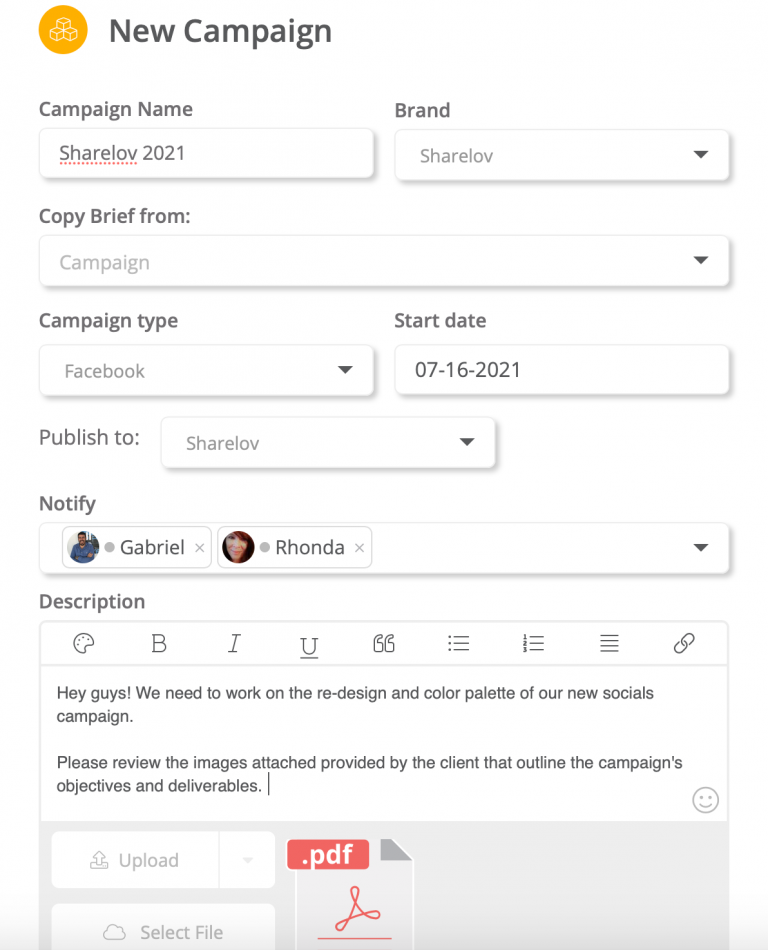Toggle underline formatting
Screen dimensions: 768x950
point(309,644)
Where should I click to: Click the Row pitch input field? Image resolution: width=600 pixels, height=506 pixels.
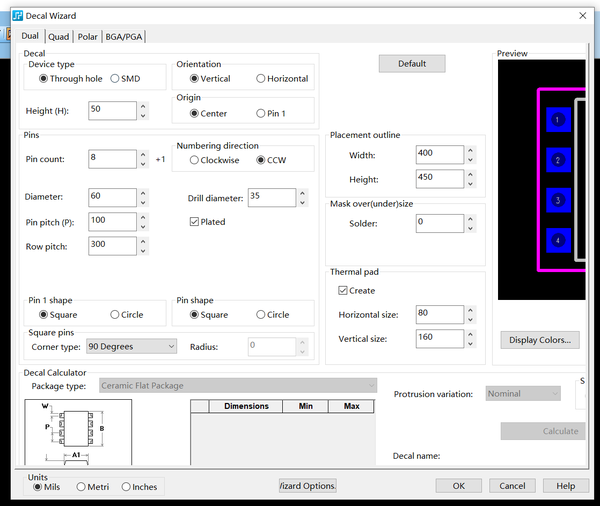pyautogui.click(x=112, y=245)
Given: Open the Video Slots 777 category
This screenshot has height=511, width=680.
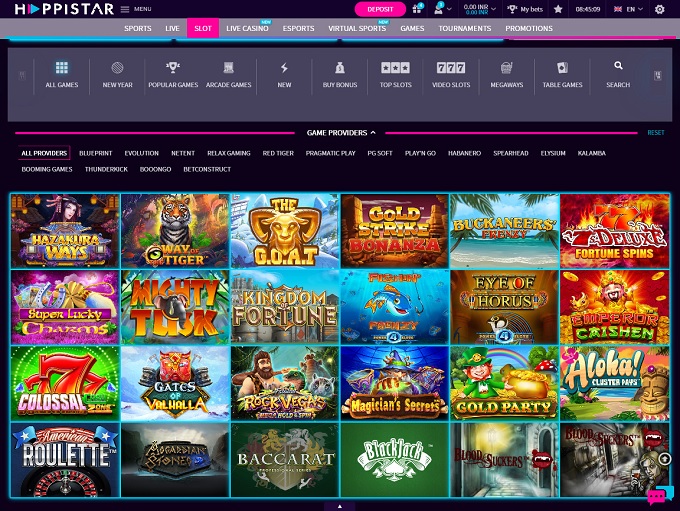Looking at the screenshot, I should (451, 75).
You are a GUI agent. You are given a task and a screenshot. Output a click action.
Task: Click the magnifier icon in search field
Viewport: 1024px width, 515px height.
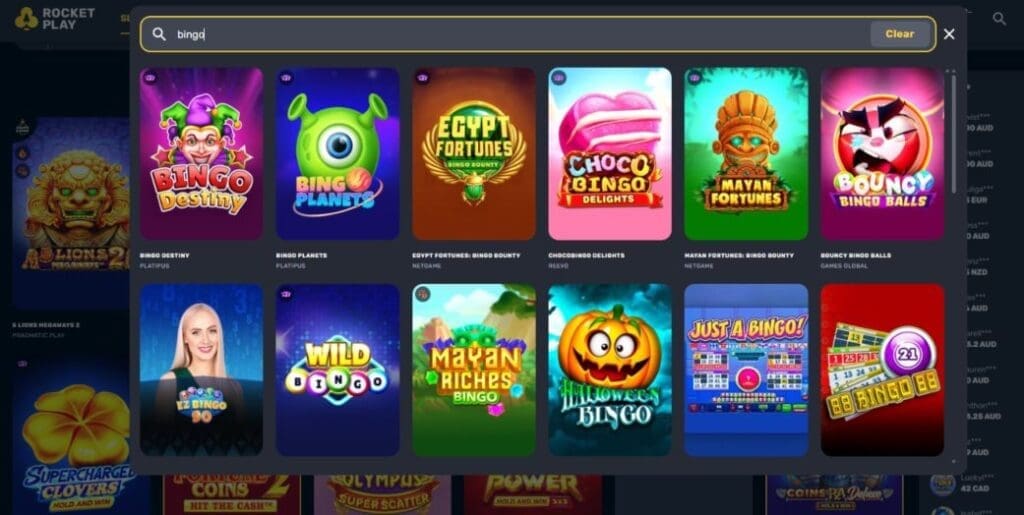point(159,34)
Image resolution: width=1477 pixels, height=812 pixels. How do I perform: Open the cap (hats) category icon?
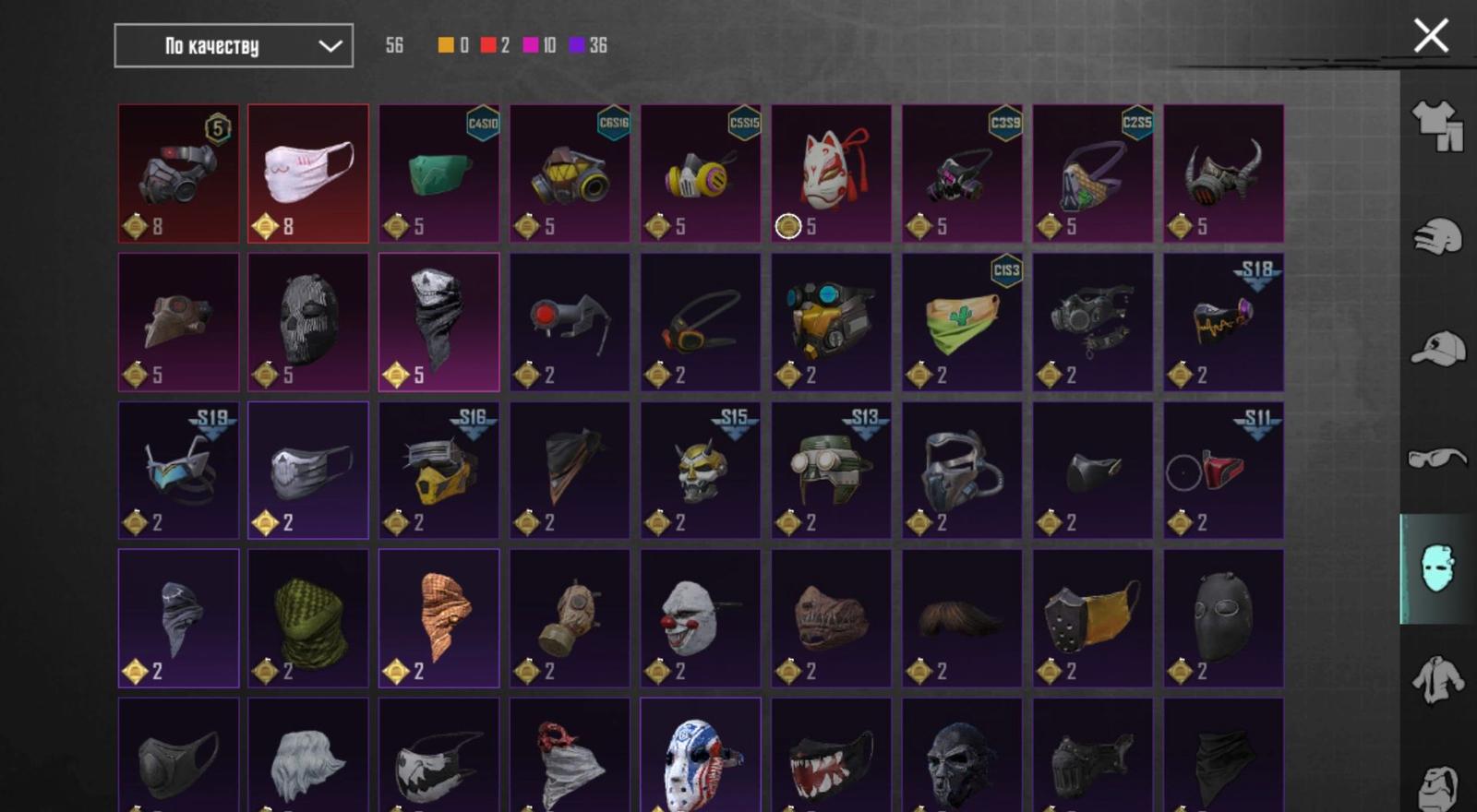pos(1438,349)
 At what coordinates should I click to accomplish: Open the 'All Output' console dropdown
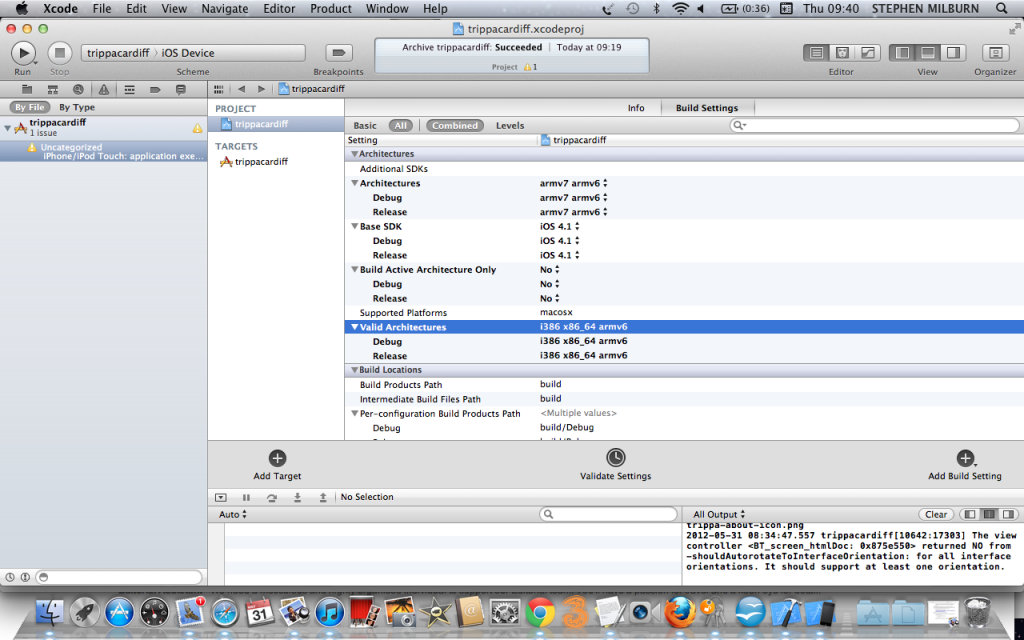click(718, 515)
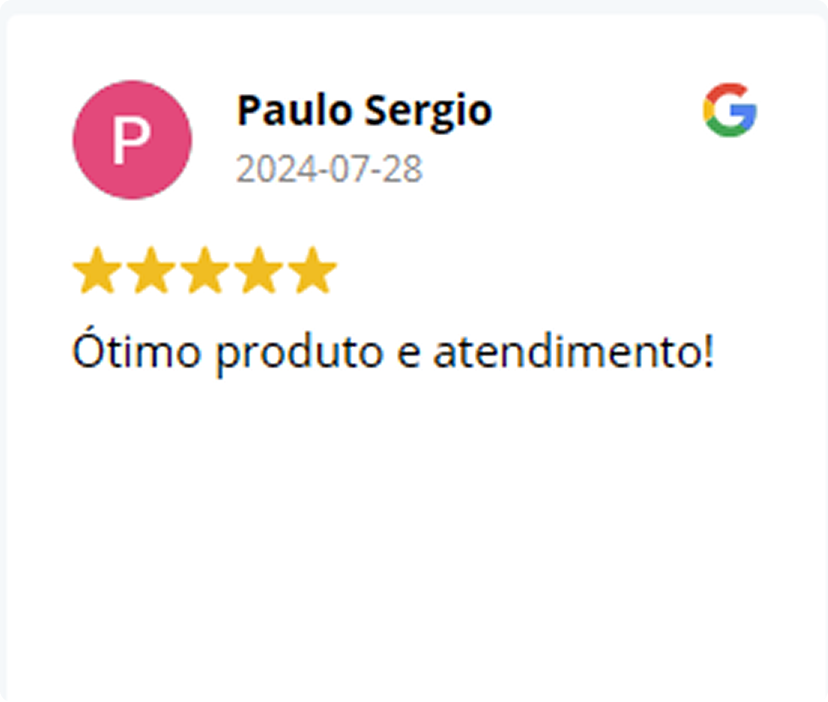The image size is (828, 702).
Task: Click empty white area below review text
Action: [x=414, y=528]
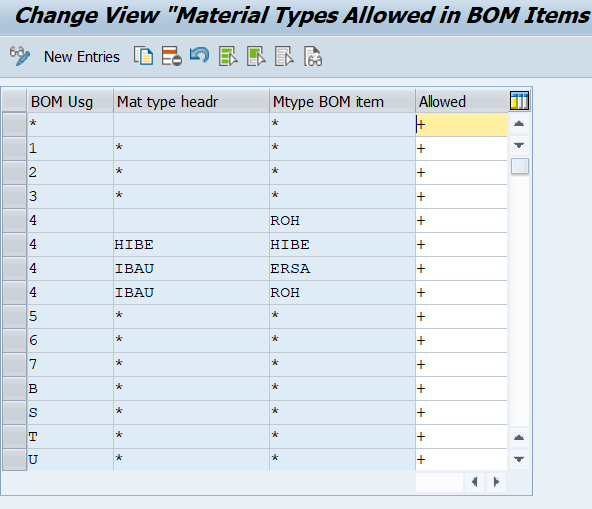Click the Deselect All icon

point(284,56)
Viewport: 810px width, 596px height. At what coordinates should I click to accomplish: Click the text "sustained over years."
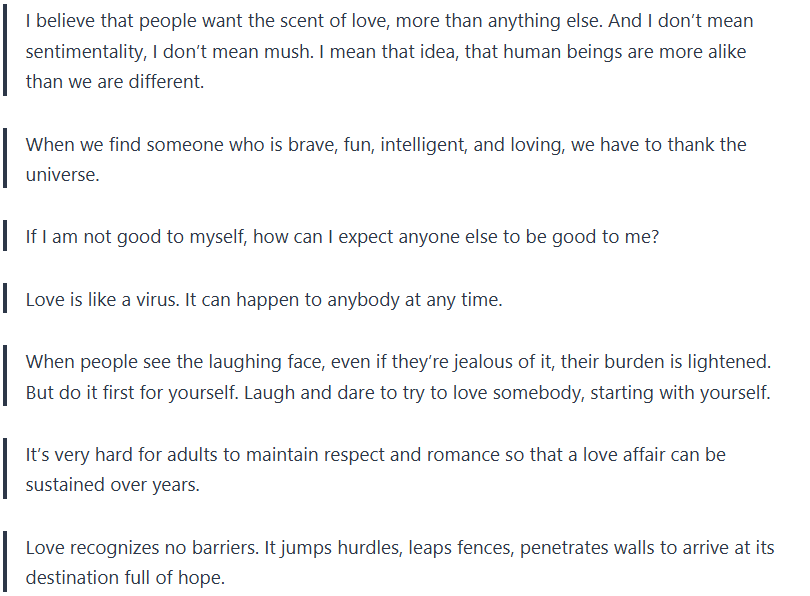(x=112, y=486)
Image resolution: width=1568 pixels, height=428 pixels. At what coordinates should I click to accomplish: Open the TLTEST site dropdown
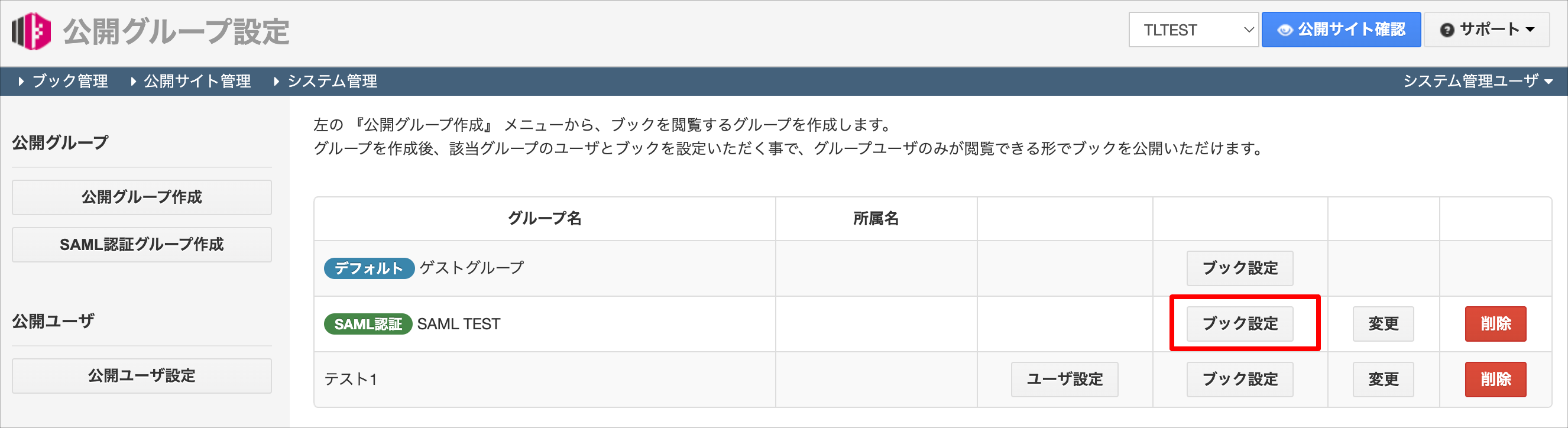[x=1193, y=30]
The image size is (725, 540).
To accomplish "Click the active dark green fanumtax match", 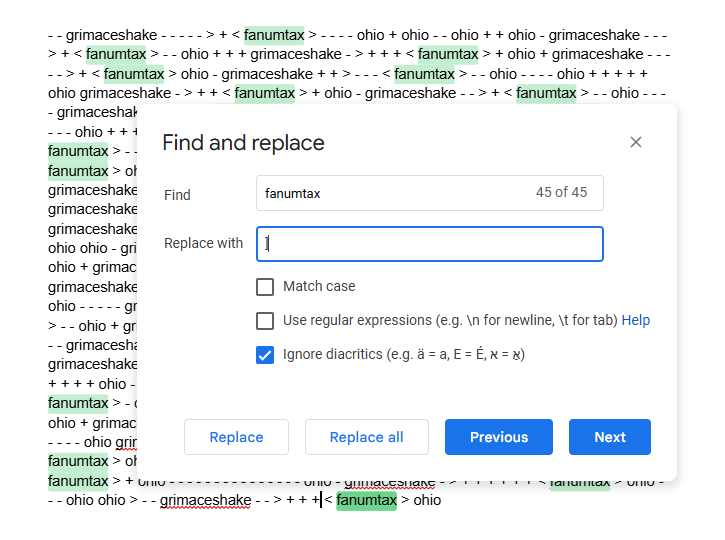I will pos(366,500).
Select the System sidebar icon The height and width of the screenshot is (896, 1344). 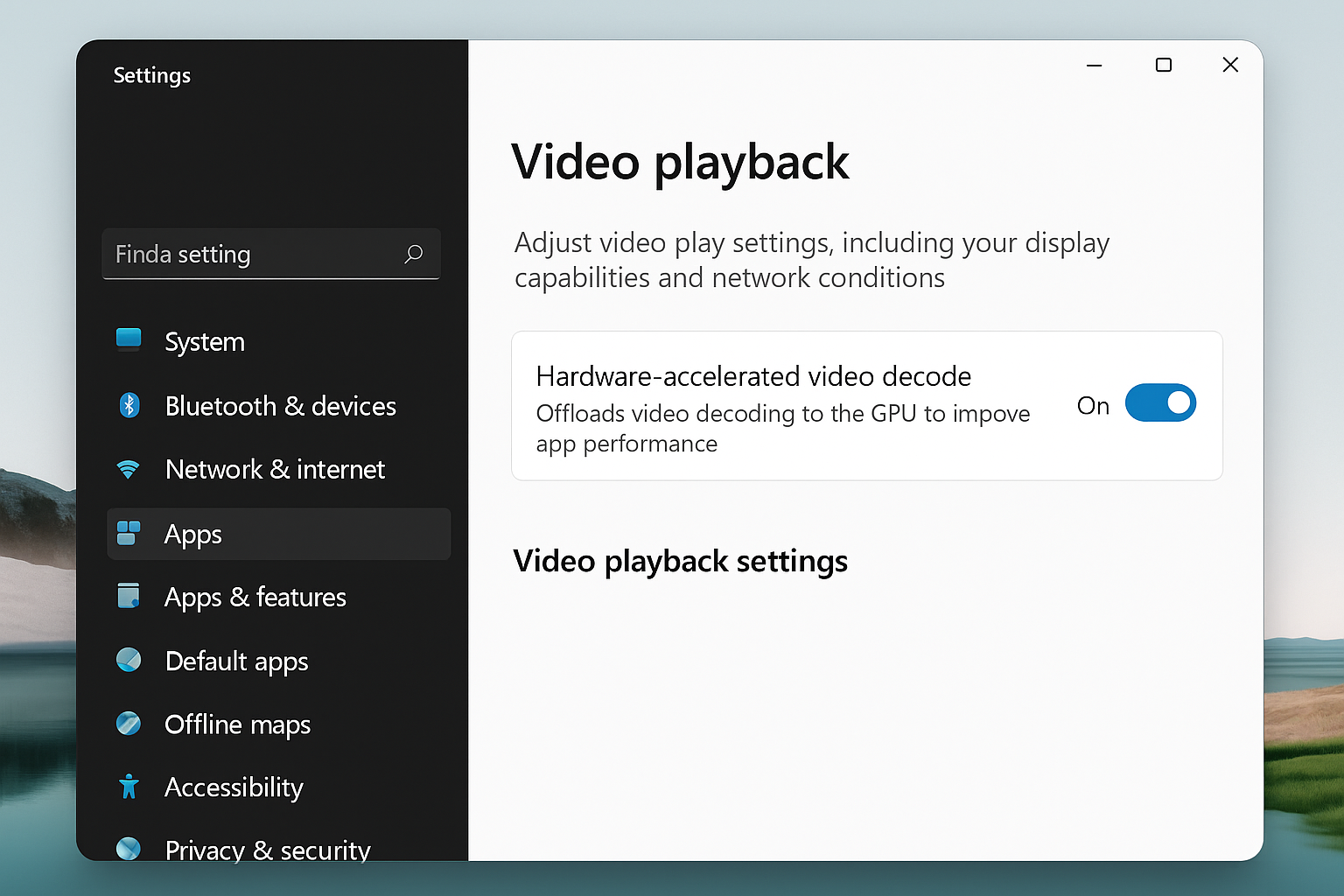[129, 341]
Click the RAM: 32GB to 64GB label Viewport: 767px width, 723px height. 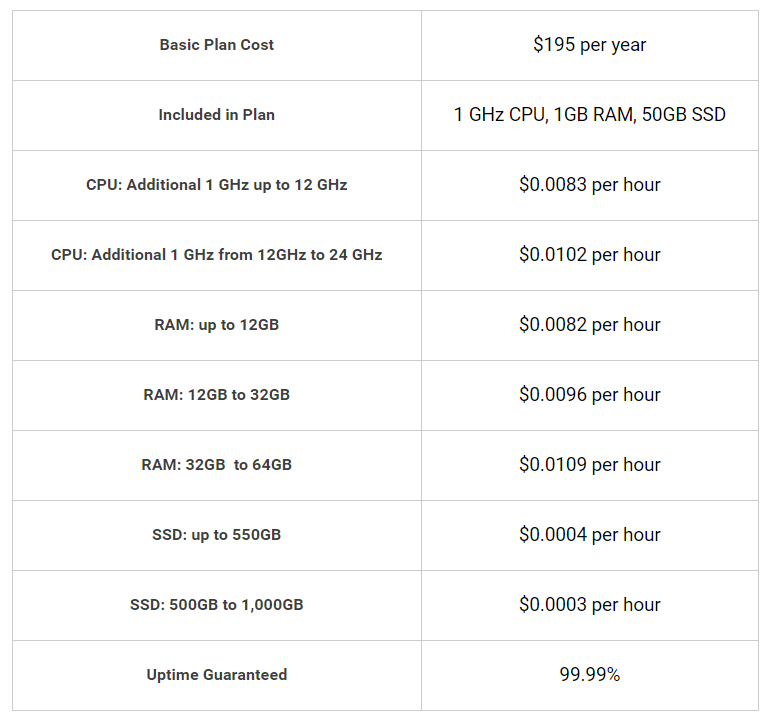217,465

■ **BRIEF**:
Although pictures appear among the records above, write out exactly only the lines from the one that has "Where should I" through the one that has "You are a GUI", and leave the pictures out.

■ **WRITTEN ANSWER**:
Where should I click to: Click the Row pitch input field? Image resolution: width=600 pixels, height=506 pixels.
pyautogui.click(x=112, y=245)
Given: Open the Video Slots 777 category
This screenshot has height=511, width=680.
Looking at the screenshot, I should (451, 75).
You are a GUI agent. You are given a task and a screenshot. Output a click action.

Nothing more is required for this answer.